### EXERCISE DETAILS:
Copy the data below in full, exactly as it appears.

### DATA FOR PROCESSING:
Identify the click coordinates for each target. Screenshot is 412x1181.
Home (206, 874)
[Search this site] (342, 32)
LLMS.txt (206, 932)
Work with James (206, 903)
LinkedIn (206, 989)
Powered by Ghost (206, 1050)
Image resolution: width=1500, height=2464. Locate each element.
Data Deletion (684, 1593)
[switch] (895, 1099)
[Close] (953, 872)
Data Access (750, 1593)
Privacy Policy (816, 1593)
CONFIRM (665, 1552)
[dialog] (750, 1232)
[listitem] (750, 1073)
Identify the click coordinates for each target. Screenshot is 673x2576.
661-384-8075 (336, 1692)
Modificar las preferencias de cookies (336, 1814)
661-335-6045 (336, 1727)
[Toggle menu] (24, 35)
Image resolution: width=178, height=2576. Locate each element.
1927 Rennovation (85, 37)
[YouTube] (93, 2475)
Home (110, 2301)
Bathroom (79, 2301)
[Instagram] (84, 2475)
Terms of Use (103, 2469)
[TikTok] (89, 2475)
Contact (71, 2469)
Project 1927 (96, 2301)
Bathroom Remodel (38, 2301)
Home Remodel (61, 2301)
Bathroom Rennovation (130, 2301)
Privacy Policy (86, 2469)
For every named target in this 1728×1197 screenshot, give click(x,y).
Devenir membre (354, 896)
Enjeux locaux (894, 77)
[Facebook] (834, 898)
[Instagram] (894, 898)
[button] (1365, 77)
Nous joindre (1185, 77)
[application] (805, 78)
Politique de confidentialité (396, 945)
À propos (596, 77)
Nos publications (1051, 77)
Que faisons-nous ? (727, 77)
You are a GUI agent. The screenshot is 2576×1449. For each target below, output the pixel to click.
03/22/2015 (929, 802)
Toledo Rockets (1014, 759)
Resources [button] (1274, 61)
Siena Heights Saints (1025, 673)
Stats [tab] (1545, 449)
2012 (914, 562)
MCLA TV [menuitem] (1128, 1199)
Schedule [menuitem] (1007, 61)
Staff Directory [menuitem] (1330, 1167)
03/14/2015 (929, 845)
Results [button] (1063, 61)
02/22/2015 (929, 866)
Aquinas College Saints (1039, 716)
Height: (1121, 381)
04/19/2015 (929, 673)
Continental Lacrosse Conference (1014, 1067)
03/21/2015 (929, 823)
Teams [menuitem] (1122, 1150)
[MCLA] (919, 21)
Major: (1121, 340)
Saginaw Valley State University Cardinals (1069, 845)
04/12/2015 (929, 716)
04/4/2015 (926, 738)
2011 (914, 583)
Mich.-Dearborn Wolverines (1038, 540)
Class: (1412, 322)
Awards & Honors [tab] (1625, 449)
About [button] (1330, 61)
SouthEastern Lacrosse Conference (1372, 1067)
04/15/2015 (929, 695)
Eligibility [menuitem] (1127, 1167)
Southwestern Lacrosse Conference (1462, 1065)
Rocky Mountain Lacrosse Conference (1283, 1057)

### REPLY:
Identify the click coordinates for each target. Screenshot is 412x1181.
Home (206, 874)
[Search this site] (342, 32)
LLMS.txt (206, 932)
Work with James (206, 903)
LinkedIn (206, 989)
Powered by Ghost (206, 1050)
Image resolution: width=1500, height=2464. Locate each element.
Data Deletion (684, 1593)
[switch] (895, 1099)
[Close] (953, 872)
Data Access (750, 1593)
Privacy Policy (816, 1593)
CONFIRM (665, 1552)
[dialog] (750, 1232)
[listitem] (750, 1073)
Identify the click coordinates for each target. Screenshot is 673x2576.
661-384-8075 (336, 1692)
Modificar las preferencias de cookies (336, 1814)
661-335-6045 (336, 1727)
[Toggle menu] (24, 35)
Image resolution: width=178, height=2576. Locate each element.
1927 Rennovation (85, 37)
[YouTube] (93, 2475)
Home (110, 2301)
Bathroom (79, 2301)
[Instagram] (84, 2475)
Terms of Use (103, 2469)
[TikTok] (89, 2475)
Contact (71, 2469)
Project 1927 (96, 2301)
Bathroom Remodel (38, 2301)
Home Remodel (61, 2301)
Bathroom Rennovation (130, 2301)
Privacy Policy (86, 2469)
For every named target in this 1728×1197 screenshot, give click(x,y).
Devenir membre (354, 896)
Enjeux locaux (894, 77)
[Facebook] (834, 898)
[Instagram] (894, 898)
[button] (1365, 77)
Nous joindre (1185, 77)
[application] (805, 78)
Politique de confidentialité (396, 945)
À propos (596, 77)
Nos publications (1051, 77)
Que faisons-nous ? (727, 77)
You are a GUI agent. The screenshot is 2576×1449. For each target below, output the pixel to click.
03/22/2015 (929, 802)
Toledo Rockets (1014, 759)
Resources [button] (1274, 61)
Siena Heights Saints (1025, 673)
Stats [tab] (1545, 449)
2012 (914, 562)
MCLA TV [menuitem] (1128, 1199)
Schedule [menuitem] (1007, 61)
Staff Directory [menuitem] (1330, 1167)
03/14/2015 (929, 845)
Results [button] (1063, 61)
02/22/2015 (929, 866)
Aquinas College Saints (1039, 716)
Height: (1121, 381)
04/19/2015 (929, 673)
Continental Lacrosse Conference (1014, 1067)
03/21/2015 (929, 823)
Teams [menuitem] (1122, 1150)
[MCLA] (919, 21)
Major: (1121, 340)
Saginaw Valley State University Cardinals (1069, 845)
04/12/2015 (929, 716)
04/4/2015 (926, 738)
2011 (914, 583)
Mich.-Dearborn Wolverines (1038, 540)
Class: (1412, 322)
Awards & Honors [tab] (1625, 449)
About [button] (1330, 61)
SouthEastern Lacrosse Conference (1372, 1067)
04/15/2015 (929, 695)
Eligibility [menuitem] (1127, 1167)
Southwestern Lacrosse Conference (1462, 1065)
Rocky Mountain Lacrosse Conference (1283, 1057)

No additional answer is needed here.